Old Vinyl | Image via flickr user fensterbme I was pleased to be invited to respond to John Modern’s “Vinyl Prayers” prayer portal, but I was also surprised, because I’m fairly sure he knows that I neither pray nor listen to vinyl. Indeed, when I read the introductory post, I didn’t recognize the fascinating, luminous practice that John was describing as prayer, one in which objects are unnecessary or, at best, optional. An outsider to both organized and disorganized religion, I had always considered prayer a form of petition, with an object or at least an addressee. And I sold my (not huge) collection of LPs to a small group of hipster undergraduates a few years ago. I was about to move, again, and I was tired of moving them. Because one thing about their materiality is that they’re heavy as hell. Also, when you do listen to them, you have to get up in the middle to turn over the side.

In John’s portal, where prayer is diffuse and almost ambient, listening to vinyl, as he describes it, is a much more focused affair. The scratches, the pops, the dust are all in the sound, where there is a there. John’s post prompts in me an interest in a somewhat different kind of thereness, in which a full range of sensory perception, in various states of attention and distraction, constitutes the process of listening—and in particular, indoor, solitary listening to recorded music. Hearing is about so much more than the ears, so much in excess of a phenomenon called ‘sound’ that we can confidently isolate from other forms of sensory stimulation. The media of sound reproduction have a shape and a weight that contributes to this, to be sure. But so does the stuff around them, and so does the way your body feels while you listen or even set up the conditions of listening (for instance, in my forties and not up to moving boxes of records to which I rarely listen.)

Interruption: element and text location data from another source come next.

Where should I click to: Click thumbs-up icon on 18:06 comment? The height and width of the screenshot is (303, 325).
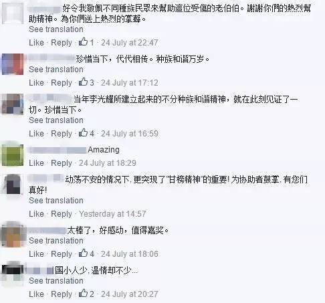84,253
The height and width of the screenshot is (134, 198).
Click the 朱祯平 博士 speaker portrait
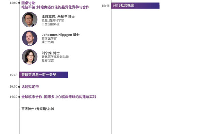30,19
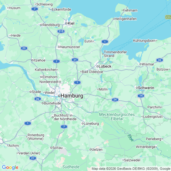Open the Google logo link
The width and height of the screenshot is (171, 171).
click(x=10, y=167)
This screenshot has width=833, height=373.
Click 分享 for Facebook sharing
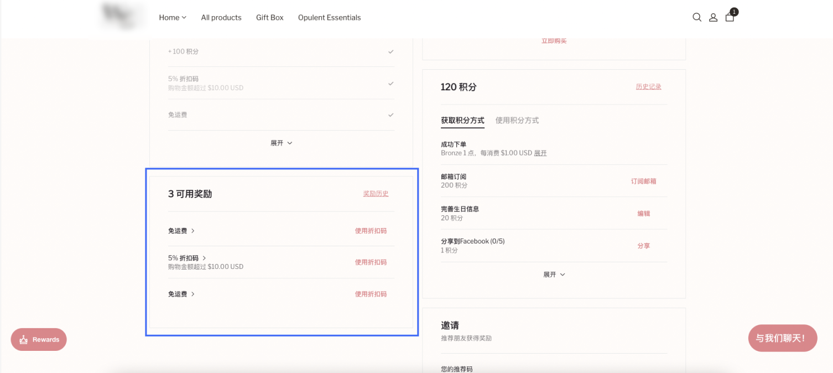(643, 246)
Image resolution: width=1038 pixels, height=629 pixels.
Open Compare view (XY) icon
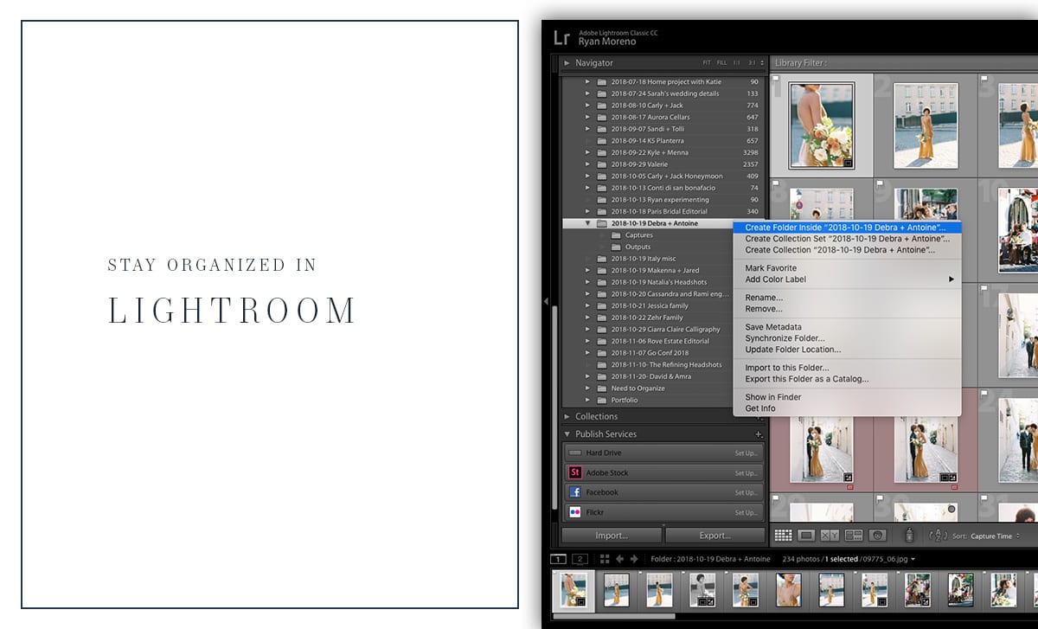click(x=830, y=536)
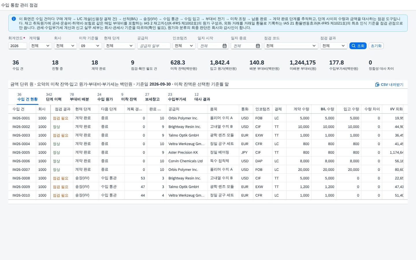Click the 조회 search button
Screen dimensions: 416x260
click(x=358, y=46)
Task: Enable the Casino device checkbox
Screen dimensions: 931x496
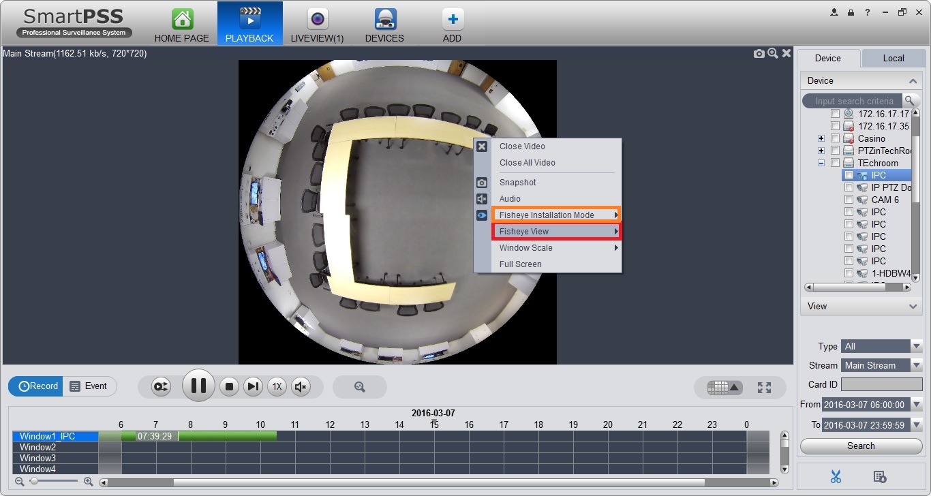Action: (835, 138)
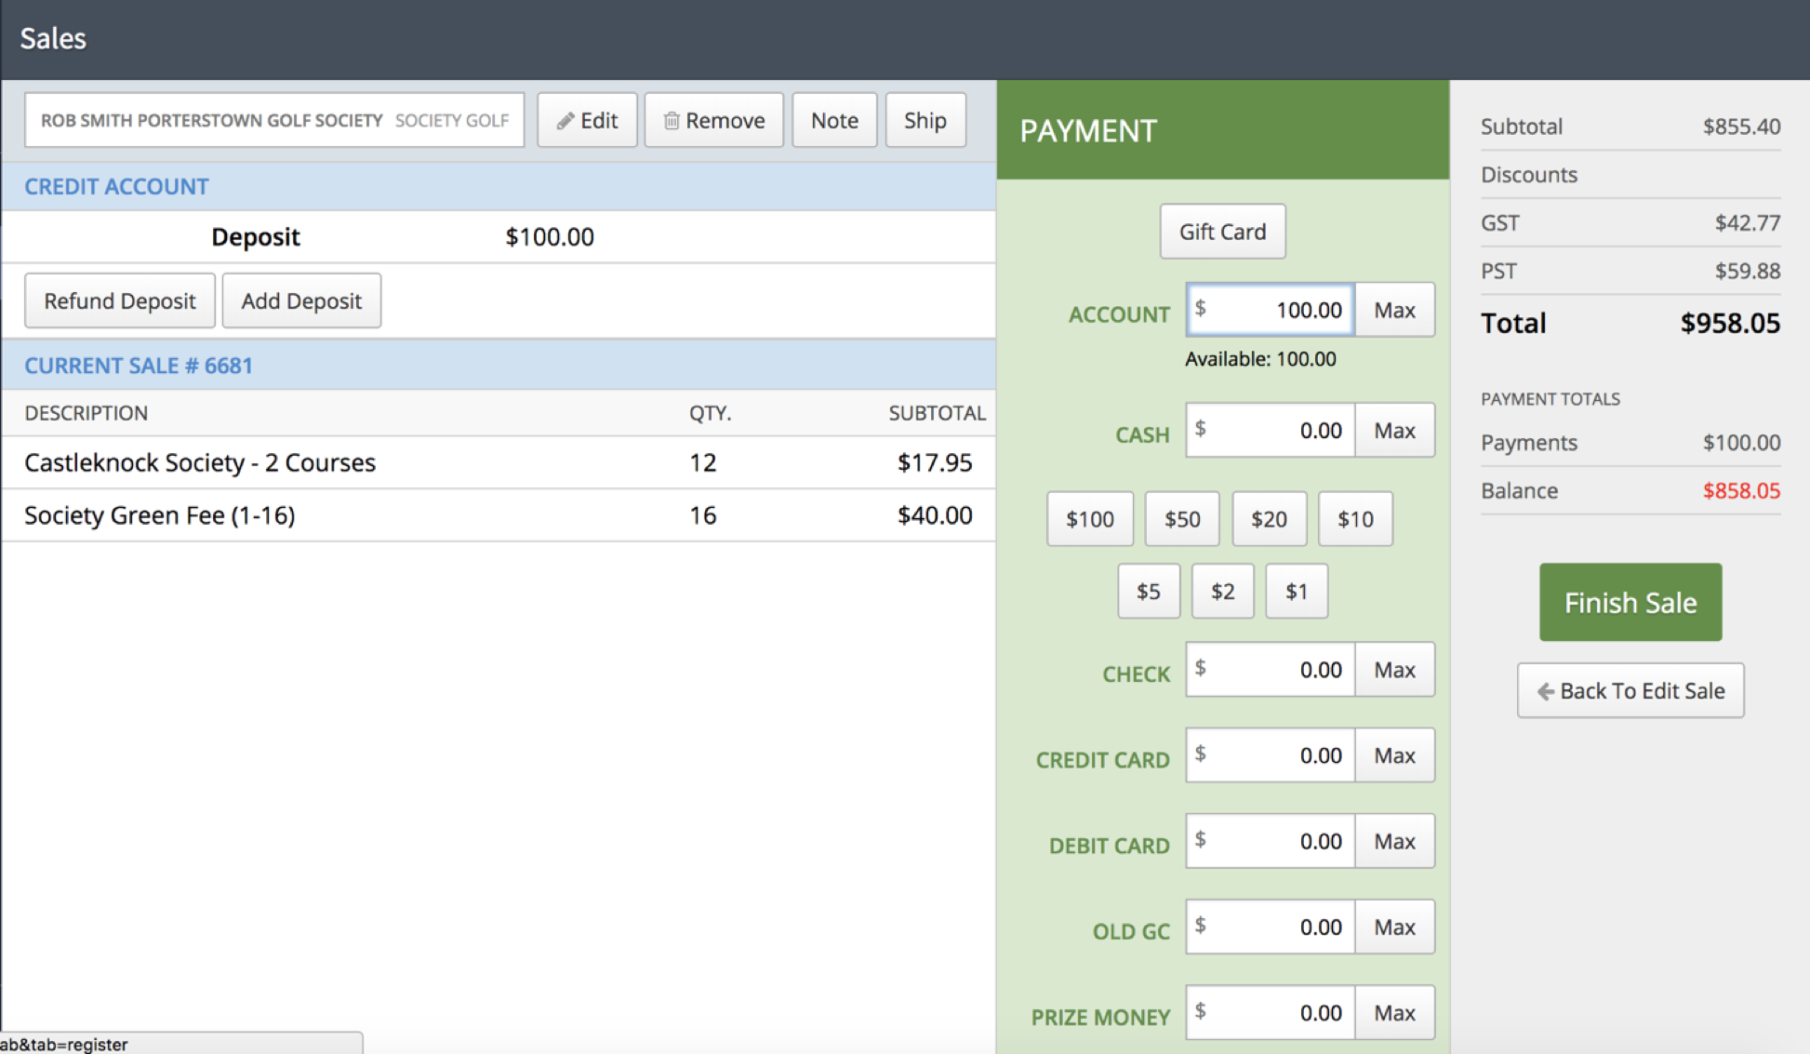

I get the “spiritual essence that is wholly tangible” in vinyl, I really do. I generally experience sound as touch and texture. I’m seduced and convinced by John’s lush description of how vinyl somehow provides a resonant reminder of the glorious things (and people) that got this sound from some point(s) of production to some point(s) of reception. And yet… I want to remind myself and others, with perhaps a bit of pushback at vinyl purists, that it’s not either/or. That there’s always a there there. That rich tangibility doesn’t lie only in format, in the shape and substance of the playback medium. It lies where we lay. It’s about how we sit, stand, dance, recline, and what’s around us while we do those things, amid recorded sound. And how the stuff that makes up those surroundings smells and feels. The surprisingly solid Ikea chair that lasted eight years longer than you thought it would, the old carpet with the years of effluence and spillage sunken into it, your new shirt or shampoo, all are, in this frame, sound reproduction devices. Or the clanky radiator chugging out hot air: there’s a beautifully melancholic British chamber pop band called the Clientele, whom I love, but to whom, because of a particular life chapter, I feel can only be heard in fullest “fidelity” in small, bone dry, overheated rooms, the kind stifling enough to require a cracked window in coldest weeks of the year (Winter of 2006, I’m looking at you).

For me, that’s an example with particular significance, but what I want to emphasize is that this materiality is always there, always merely present before anything else, whether one is listening amid crisis, or celebration, or everyday ho-hum. It’s there whether one pays full attention or is chintzy and distracted. And its mere presence in some sense rescues me from my loss, admittedly self-inflicted, of what vinyl so generously provides for John and many others. Like a prayer?

Thank you to Alexandra Vazquez for prompting and talking through some related ideas a few weeks ago.